TB: What are some suggestions on ways children can get protein in their diet? What are some ways you and your family get protein too?
JB: Protein is usually the last nutrient I worry about. It’s nearly impossible to be protein deficient if you’re getting enough calories. Per calorie, plant foods have just as much or more protein than meat and dairy, and without all the saturated fat and cholesterol. Whole grains, nuts, and seeds, beans, and tofu are all great sources of protein. We eat these foods at every meal, but I don’t count grams of protein – there’s no need.
TB: What do you recommend for parents looking to transition their kids into a plant-based lifestyle?
JB: Check out the Pediatric Quick Start Guide I wrote with The Plantrician Project. It is a succinct summary of plant-based diets for kids, including an overview of the evidence, questions about specific micronutrients, answers to the most common questions and tips for picky eaters. It also covers pregnancy. I have links to the quick start guide on my website as well as lists for all my other favorite books, websites and other resources regarding plant-based nutrition for kids.
TB: How do you recommend parents talk to their children about transitioning to a vegan diet?

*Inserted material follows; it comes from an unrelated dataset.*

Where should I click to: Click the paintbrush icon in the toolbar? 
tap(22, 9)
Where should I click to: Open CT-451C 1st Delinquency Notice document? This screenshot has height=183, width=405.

JB: Whenever you’re talking about a significant dietary change for a child, the entire family has to be involved. We never want to single a child out by asking them to eat differently than the rest of the family. Everyone has to get on board. Oftentimes, the parents experience unexpected benefits as they’re making changes for their children!
Sometimes the opposite happens and an older child leads the family’s dietary change. Those are some of my favorite stories. Young people are often driven by a passion for animal welfare or environmental protection. Hesitant parents sometimes come into the clinic worried about the health ramifications of their child’s new-found veganism. It’s really fun to share the evidence that a plant-based diet is not only the best choice for the animals and the planet but also for their child’s’ health!
TB: What advice do you have for parents who would like their children to maintain a plant-based diet as they get older?
JB: Keeping your kids strictly plant-based in the first few years of life is pretty straightforward. But, once they go to school and are eating meals away from home, with peers (and peer pressure), it can get complicated. And it only gets harder as they get older and you have less and less control over their food choices. This is a great reflection of parenting in general! You do your best to educate and guide and then hope they make good choices.
You can maintain control of what food comes into the house, but you can’t control what they eat away from home. In my experience, the more you try and the harder line you draw, the more they rebel. Regardless of dietary pattern, we want every child to have a healthy relationship with food, and with their parents! Talk to them about why you make the choices you do, why it’s important to you, how it affects your and their health, the health of the community, the environment, the planet, and the animals. Talk about the pros and cons of each choice. And then, at some point…let go.